Top of Recorded data

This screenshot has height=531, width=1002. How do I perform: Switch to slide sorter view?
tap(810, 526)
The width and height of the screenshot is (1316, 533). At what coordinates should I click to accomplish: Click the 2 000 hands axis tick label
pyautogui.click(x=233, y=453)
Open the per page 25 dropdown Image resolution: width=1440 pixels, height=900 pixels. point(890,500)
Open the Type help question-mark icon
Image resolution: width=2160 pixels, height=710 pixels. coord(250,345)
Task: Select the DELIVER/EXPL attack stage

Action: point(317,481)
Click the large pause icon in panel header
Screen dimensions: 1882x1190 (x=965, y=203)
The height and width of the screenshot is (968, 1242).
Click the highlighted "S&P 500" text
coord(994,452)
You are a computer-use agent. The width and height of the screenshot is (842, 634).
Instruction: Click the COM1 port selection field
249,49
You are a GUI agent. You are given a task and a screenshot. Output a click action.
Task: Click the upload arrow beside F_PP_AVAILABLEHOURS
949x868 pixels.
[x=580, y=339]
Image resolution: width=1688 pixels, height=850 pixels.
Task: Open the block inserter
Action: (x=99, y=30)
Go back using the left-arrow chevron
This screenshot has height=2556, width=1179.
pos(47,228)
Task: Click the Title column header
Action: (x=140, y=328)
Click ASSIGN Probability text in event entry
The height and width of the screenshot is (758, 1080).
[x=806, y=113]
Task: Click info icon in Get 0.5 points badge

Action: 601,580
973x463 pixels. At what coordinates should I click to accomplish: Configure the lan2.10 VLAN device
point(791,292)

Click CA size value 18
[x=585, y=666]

Bottom of Recorded data

Activity
Transcribe all of the data above, character for character.

Response below
This screenshot has height=531, width=1002. How do I perform: Switch to slide sorter view?
tap(810, 526)
The width and height of the screenshot is (1316, 533). At what coordinates should I click to accomplish: Click the 2 000 hands axis tick label
pyautogui.click(x=233, y=453)
Open the per page 25 dropdown Image resolution: width=1440 pixels, height=900 pixels. point(890,500)
Open the Type help question-mark icon
Image resolution: width=2160 pixels, height=710 pixels. coord(250,345)
Task: Select the DELIVER/EXPL attack stage

Action: point(317,481)
Click the large pause icon in panel header
Screen dimensions: 1882x1190 (x=965, y=203)
The height and width of the screenshot is (968, 1242).
Click the highlighted "S&P 500" text
coord(994,452)
You are a computer-use agent. The width and height of the screenshot is (842, 634).
Instruction: Click the COM1 port selection field
249,49
You are a GUI agent. You are given a task and a screenshot. Output a click action.
Task: Click the upload arrow beside F_PP_AVAILABLEHOURS
949x868 pixels.
[x=580, y=339]
Image resolution: width=1688 pixels, height=850 pixels.
Task: Open the block inserter
Action: (x=99, y=30)
Go back using the left-arrow chevron
This screenshot has height=2556, width=1179.
pos(47,228)
Task: Click the Title column header
Action: (x=140, y=328)
Click ASSIGN Probability text in event entry
The height and width of the screenshot is (758, 1080).
[x=806, y=113]
Task: Click info icon in Get 0.5 points badge

Action: 601,580
973x463 pixels. At what coordinates should I click to accomplish: Configure the lan2.10 VLAN device
point(791,292)

Click CA size value 18
[x=585, y=666]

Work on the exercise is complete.